- **Work to complete**
Convert every line of the listing below into a JSON list of strings, with one string per line and blank lines omitted.

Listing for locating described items
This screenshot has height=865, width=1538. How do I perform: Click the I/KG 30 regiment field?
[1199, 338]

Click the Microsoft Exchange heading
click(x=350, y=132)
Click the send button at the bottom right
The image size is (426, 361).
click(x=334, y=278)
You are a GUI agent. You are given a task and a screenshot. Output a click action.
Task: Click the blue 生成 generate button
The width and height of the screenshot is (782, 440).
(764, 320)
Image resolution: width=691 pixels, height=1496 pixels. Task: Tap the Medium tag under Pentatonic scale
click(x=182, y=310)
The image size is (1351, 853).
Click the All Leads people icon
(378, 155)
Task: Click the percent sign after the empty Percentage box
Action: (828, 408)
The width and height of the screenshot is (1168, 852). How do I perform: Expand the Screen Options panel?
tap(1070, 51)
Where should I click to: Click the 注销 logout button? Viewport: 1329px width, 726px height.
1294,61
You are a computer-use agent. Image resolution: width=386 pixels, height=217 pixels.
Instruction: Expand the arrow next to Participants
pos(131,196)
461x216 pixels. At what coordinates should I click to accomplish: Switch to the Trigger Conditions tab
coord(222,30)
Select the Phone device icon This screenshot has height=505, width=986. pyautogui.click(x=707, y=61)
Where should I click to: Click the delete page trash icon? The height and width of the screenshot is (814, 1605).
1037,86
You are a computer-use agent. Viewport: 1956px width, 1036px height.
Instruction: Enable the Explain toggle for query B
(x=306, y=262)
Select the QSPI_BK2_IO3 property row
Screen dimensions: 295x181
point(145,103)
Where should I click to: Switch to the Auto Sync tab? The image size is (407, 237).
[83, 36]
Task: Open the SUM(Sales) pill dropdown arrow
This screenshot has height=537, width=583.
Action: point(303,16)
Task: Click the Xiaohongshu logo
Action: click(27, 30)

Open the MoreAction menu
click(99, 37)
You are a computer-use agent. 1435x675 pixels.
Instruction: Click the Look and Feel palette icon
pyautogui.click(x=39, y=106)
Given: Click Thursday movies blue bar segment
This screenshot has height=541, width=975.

- **Written response**
[
  "This screenshot has height=865, width=1538. How do I perform: Click the I/KG 30 regiment field?",
  "[1199, 338]",
  "Click the Microsoft Exchange heading",
  "click(x=350, y=132)",
  "Click the send button at the bottom right",
  "The image size is (426, 361).",
  "click(x=334, y=278)",
  "You are a GUI agent. You are given a task and a screenshot. Output a click action.",
  "Task: Click the blue 生成 generate button",
  "The width and height of the screenshot is (782, 440).",
  "(764, 320)",
  "Image resolution: width=691 pixels, height=1496 pixels. Task: Tap the Medium tag under Pentatonic scale",
  "click(x=182, y=310)",
  "The image size is (1351, 853).",
  "Click the All Leads people icon",
  "(378, 155)",
  "Task: Click the percent sign after the empty Percentage box",
  "Action: (828, 408)",
  "The width and height of the screenshot is (1168, 852). How do I perform: Expand the Screen Options panel?",
  "tap(1070, 51)",
  "Where should I click to: Click the 注销 logout button? Viewport: 1329px width, 726px height.",
  "1294,61",
  "You are a computer-use agent. Image resolution: width=386 pixels, height=217 pixels.",
  "Instruction: Expand the arrow next to Participants",
  "pos(131,196)",
  "461x216 pixels. At what coordinates should I click to accomplish: Switch to the Trigger Conditions tab",
  "coord(222,30)",
  "Select the Phone device icon This screenshot has height=505, width=986. pyautogui.click(x=707, y=61)",
  "Where should I click to: Click the delete page trash icon? The height and width of the screenshot is (814, 1605).",
  "1037,86",
  "You are a computer-use agent. Viewport: 1956px width, 1036px height.",
  "Instruction: Enable the Explain toggle for query B",
  "(x=306, y=262)",
  "Select the QSPI_BK2_IO3 property row",
  "Screen dimensions: 295x181",
  "point(145,103)",
  "Where should I click to: Switch to the Auto Sync tab? The image size is (407, 237).",
  "[83, 36]",
  "Task: Open the SUM(Sales) pill dropdown arrow",
  "This screenshot has height=537, width=583.",
  "Action: point(303,16)",
  "Task: Click the Xiaohongshu logo",
  "Action: click(27, 30)",
  "Open the MoreAction menu",
  "click(99, 37)",
  "You are a computer-use agent. 1435x675 pixels.",
  "Instruction: Click the Look and Feel palette icon",
  "pyautogui.click(x=39, y=106)",
  "Given: Click Thursday movies blue bar segment",
  "This screenshot has height=541, width=975."
]